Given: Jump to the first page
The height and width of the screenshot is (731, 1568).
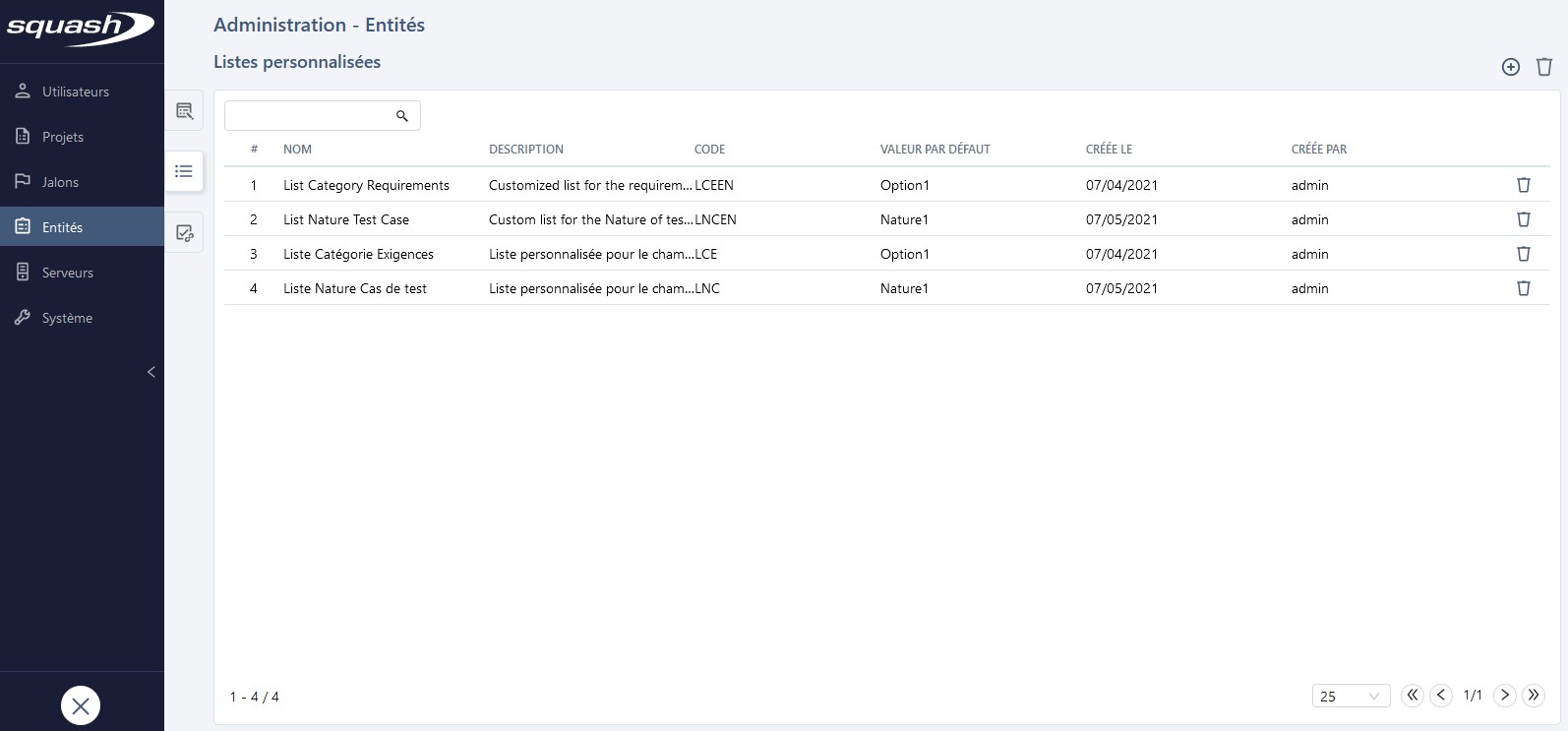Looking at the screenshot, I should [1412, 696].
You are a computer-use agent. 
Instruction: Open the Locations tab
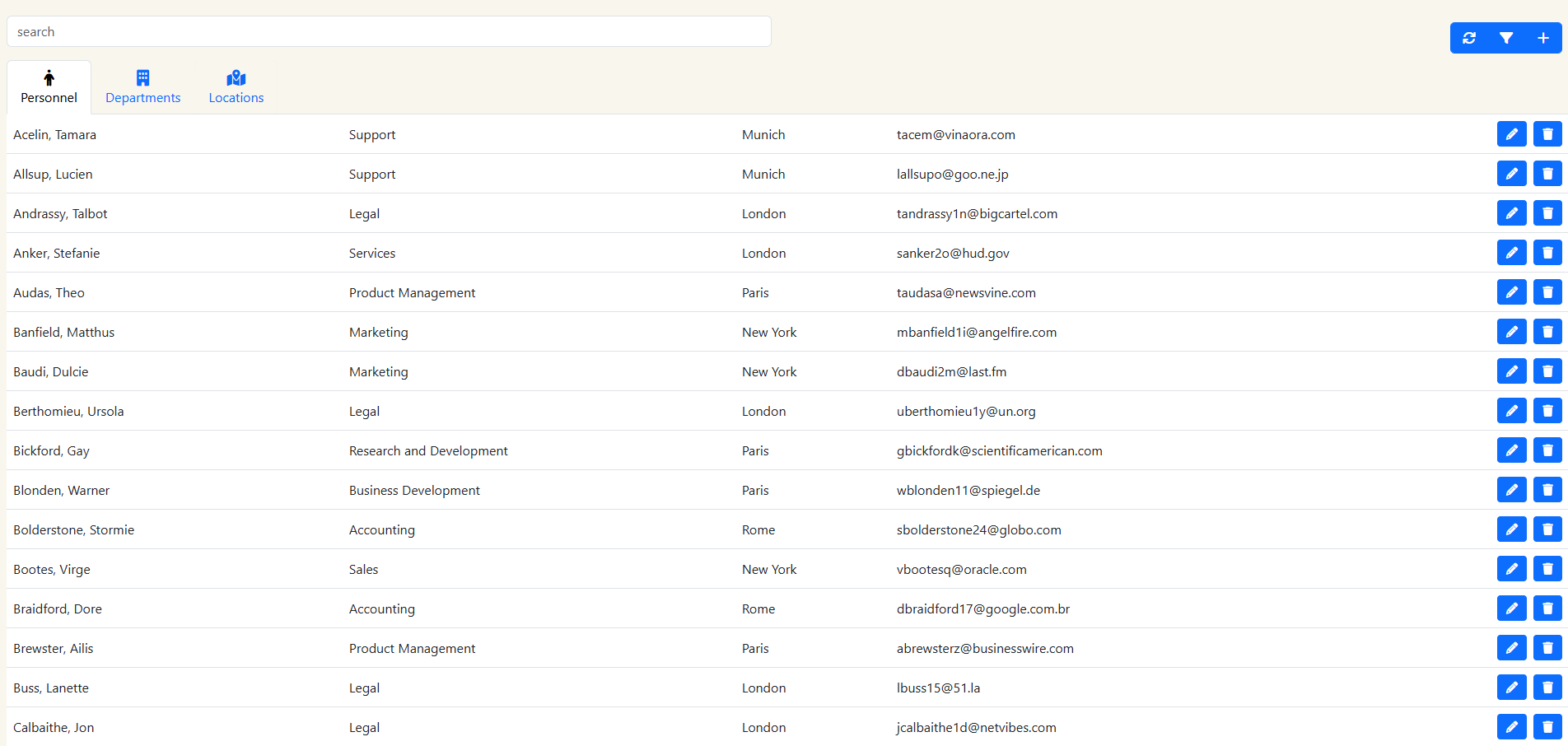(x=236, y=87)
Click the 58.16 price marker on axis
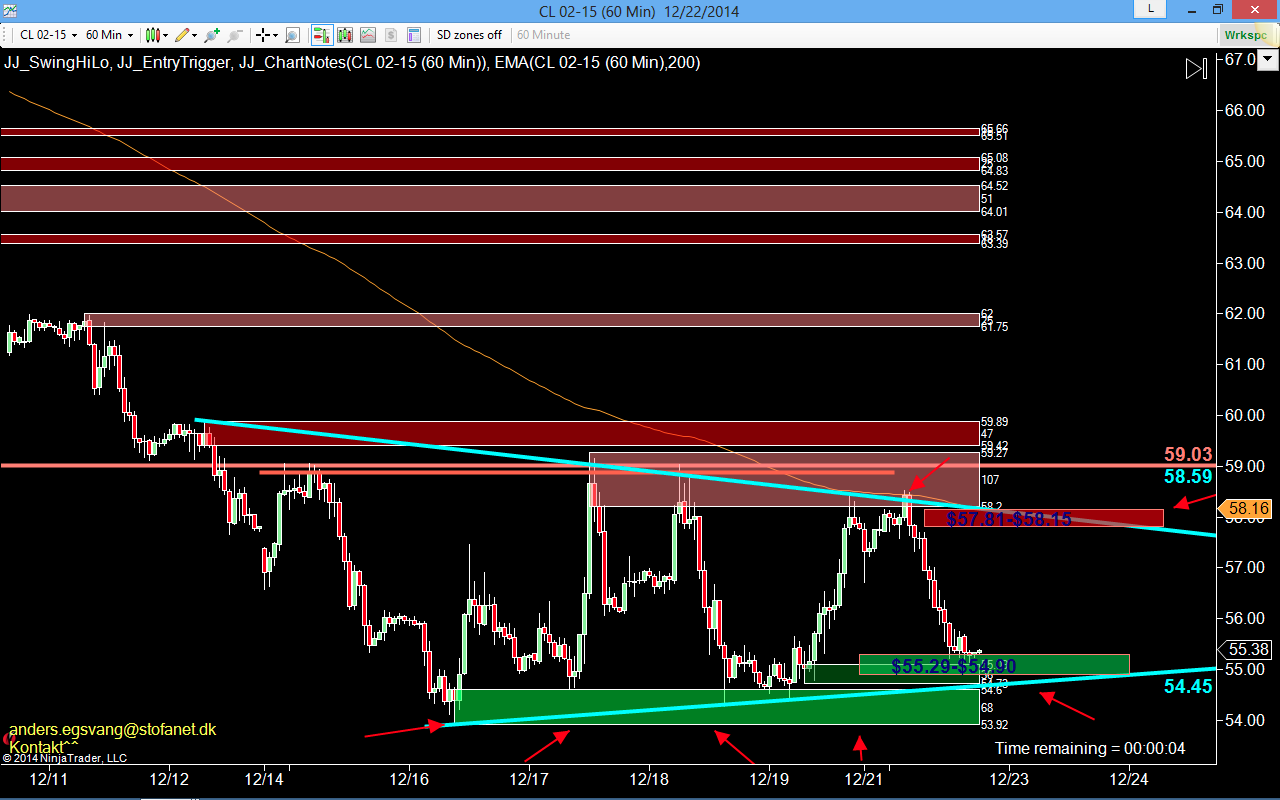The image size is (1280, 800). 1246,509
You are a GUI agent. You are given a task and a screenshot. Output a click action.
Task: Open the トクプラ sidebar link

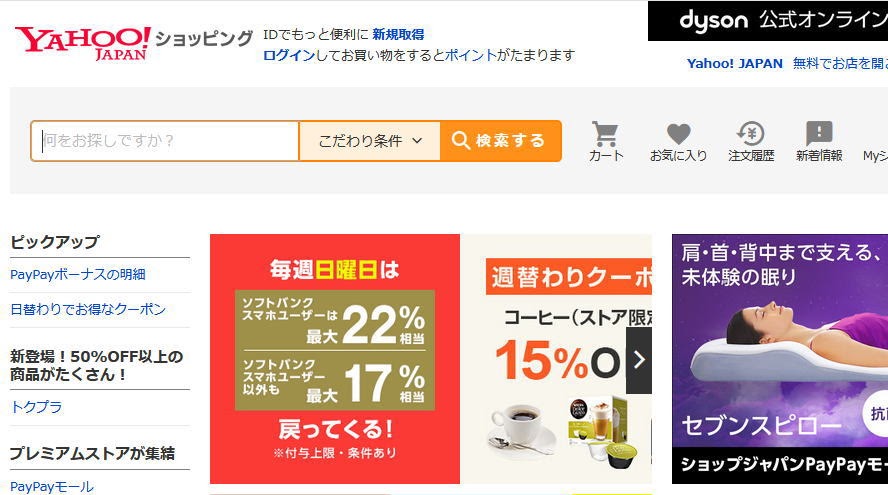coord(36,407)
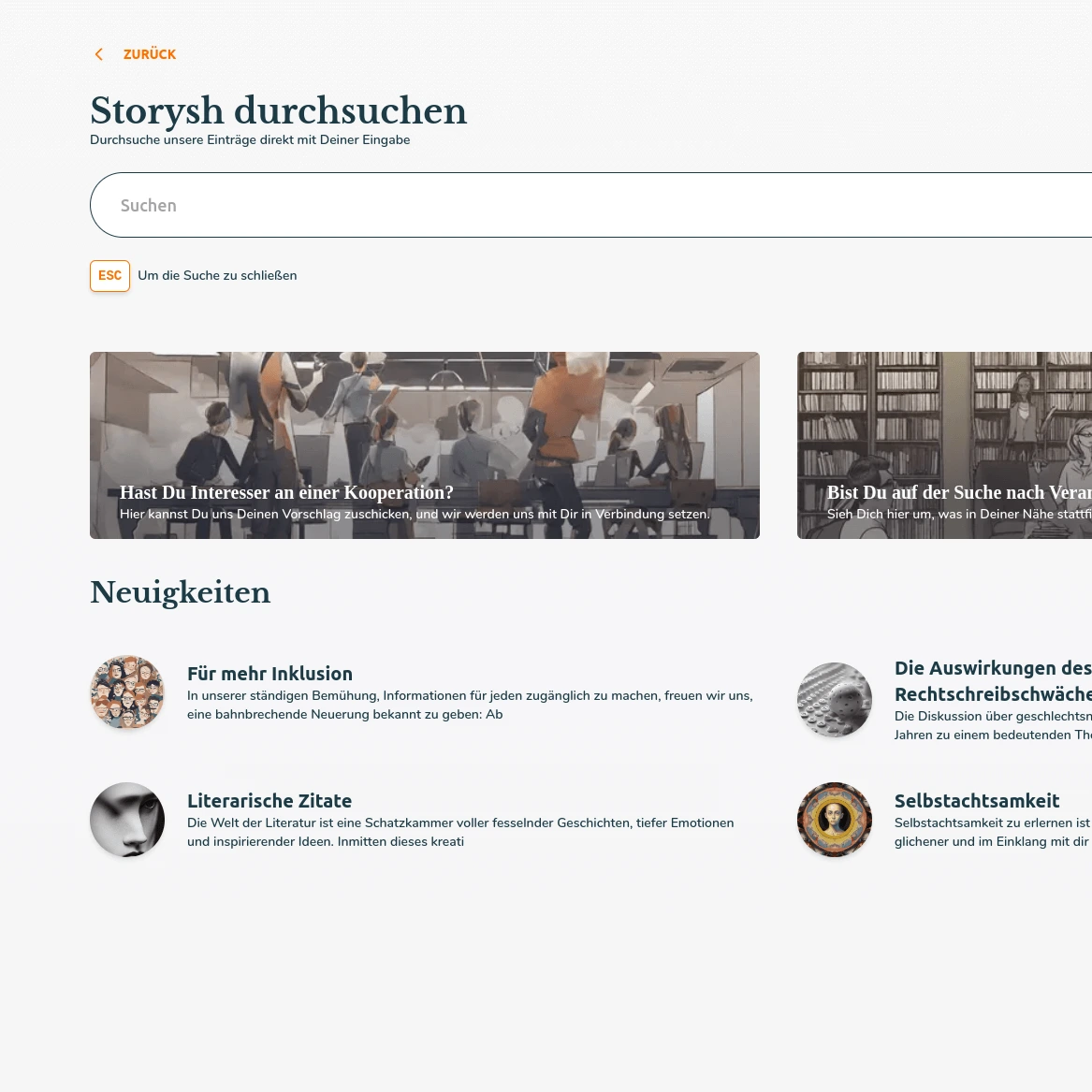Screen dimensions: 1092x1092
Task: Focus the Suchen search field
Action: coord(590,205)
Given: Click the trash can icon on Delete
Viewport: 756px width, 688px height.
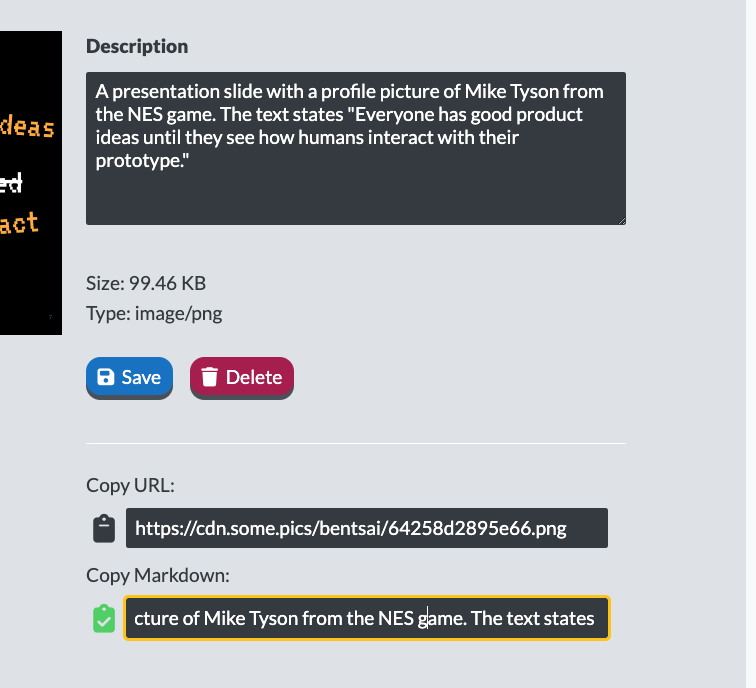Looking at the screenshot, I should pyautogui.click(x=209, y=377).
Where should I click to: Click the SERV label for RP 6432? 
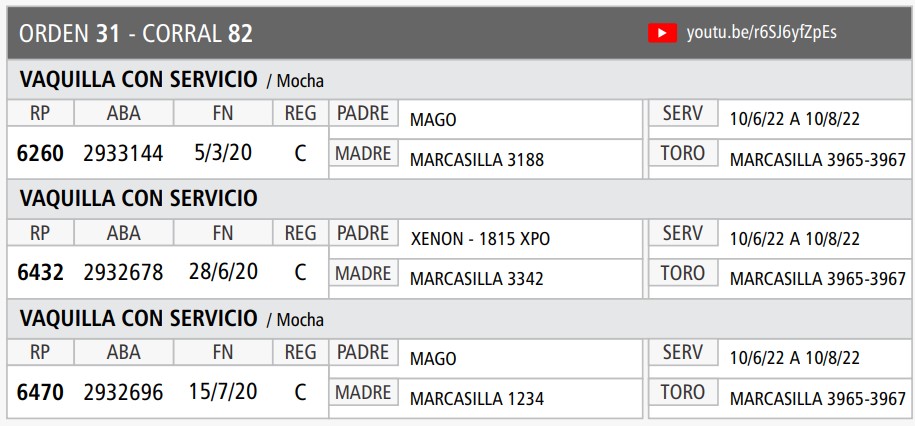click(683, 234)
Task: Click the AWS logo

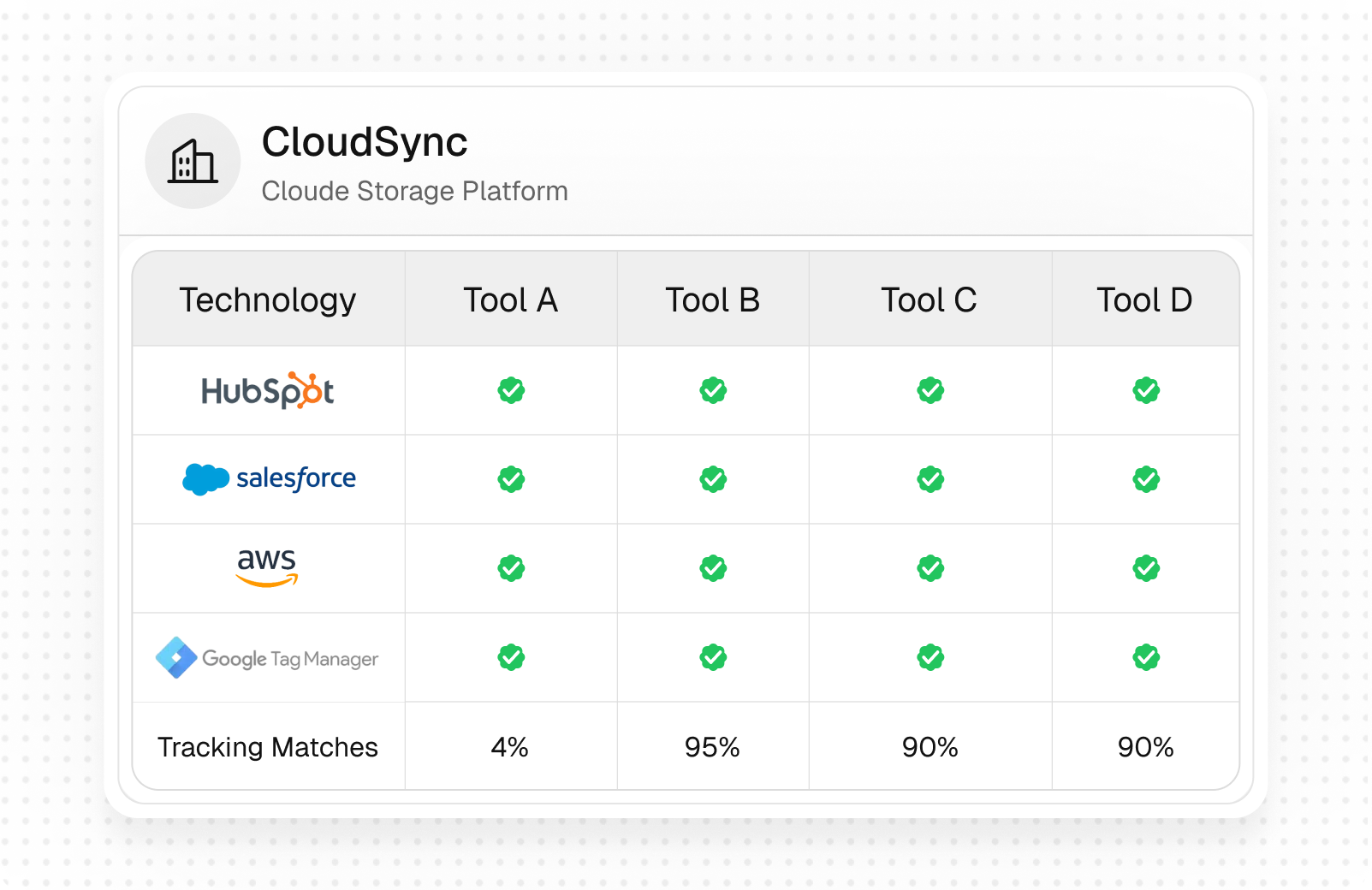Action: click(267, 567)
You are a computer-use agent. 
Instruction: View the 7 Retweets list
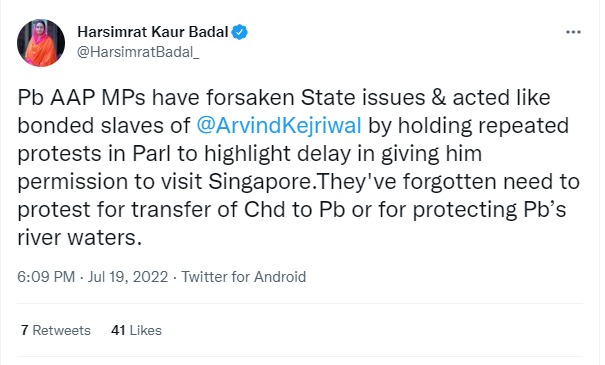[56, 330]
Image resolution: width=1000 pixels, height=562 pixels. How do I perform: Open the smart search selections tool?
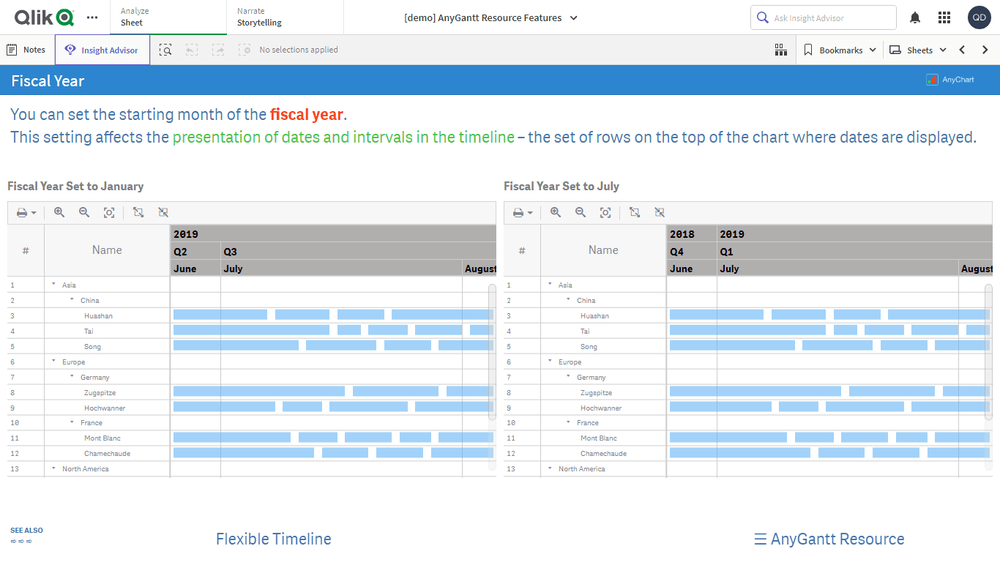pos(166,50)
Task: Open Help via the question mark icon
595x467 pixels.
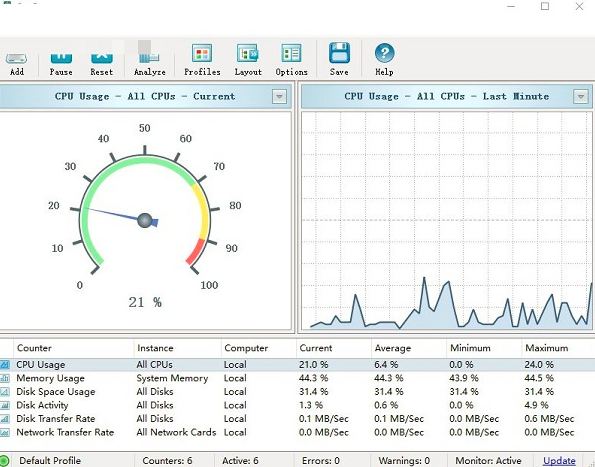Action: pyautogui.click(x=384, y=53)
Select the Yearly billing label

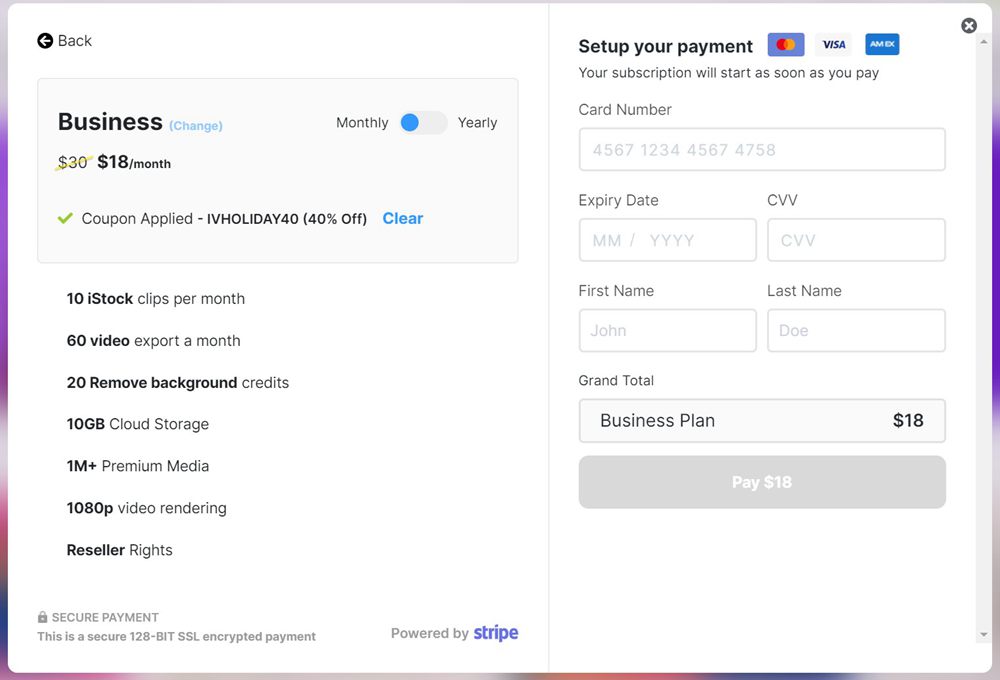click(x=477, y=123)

——

■ Task instructions:
Could you output the listing word for word, omitting every picture?

■ Response below:
Given: Jump to the first page
The height and width of the screenshot is (731, 1568).
Looking at the screenshot, I should [1412, 696].
You are a computer-use agent. 
Instruction: Open the Locations tab
(x=236, y=87)
Click the 58.16 price marker on axis
The image size is (1280, 800). 1246,509
You are a GUI agent. You are given a task and a screenshot. Output a click action.
Task: Open the トクプラ sidebar link

coord(36,407)
Screen dimensions: 1092x1092
Task: Focus the Suchen search field
Action: coord(590,205)
Given: Click the trash can icon on Delete
Viewport: 756px width, 688px height.
Looking at the screenshot, I should pyautogui.click(x=209, y=377).
Where should I click to: Click the SERV label for RP 6432? 
click(683, 234)
Task: Click the AWS logo

Action: click(267, 567)
You are a computer-use agent. 
Instruction: View the 7 Retweets list
[56, 330]
Image resolution: width=1000 pixels, height=562 pixels. How do I perform: Open the smart search selections tool?
pos(166,50)
Task: Open Help via the question mark icon
595x467 pixels.
Action: pyautogui.click(x=384, y=53)
Select the Yearly billing label

click(x=477, y=123)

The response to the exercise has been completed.